L’artiste y décrit une douleur qu’il présente comme collective, évoquant « les larmes des Rwandais, des Banyamulenge, des Congolais, des Burundais et des Tanzaniens », tous selon lui pris dans une spirale de violences et d’une paix toujours introuvable dans la région.
« Kagame nous a exterminés », répète-t-il dans son morceau, affirmant que cette prise de parole musicale est née d’un vécu personnel profondément marqué par la souffrance et la colère.
Gallas dit avoir été particulièrement bouleversé par un témoignage relayé lors d’un direct Instagram par Banarama, ancien manager de musiciens rwandais aujourd’hui installé aux États-Unis. Ce dernier y aurait dénoncé des assassinats, des divisions et des violences attribuées au régime de Kigali, une séquence qui, selon l’artiste, a ravivé des blessures anciennes.

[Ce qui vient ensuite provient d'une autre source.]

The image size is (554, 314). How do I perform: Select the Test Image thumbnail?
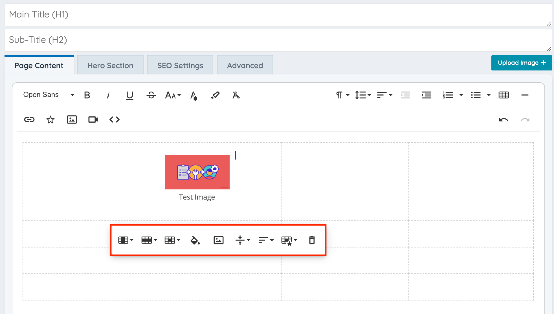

Le musicien revient également sur des épisodes difficiles de sa vie à Kinshasa, où il affirme avoir traversé des périodes de grande détresse, marquées par le désespoir et un sentiment d’abandon.
Enfin, pour Gallas, la musique constitue désormais un exutoire, un moyen d’exprimer une colère longtemps contenue et de dénoncer plus de trois décennies de conflits et de tragédies dans la région des Grands Lacs.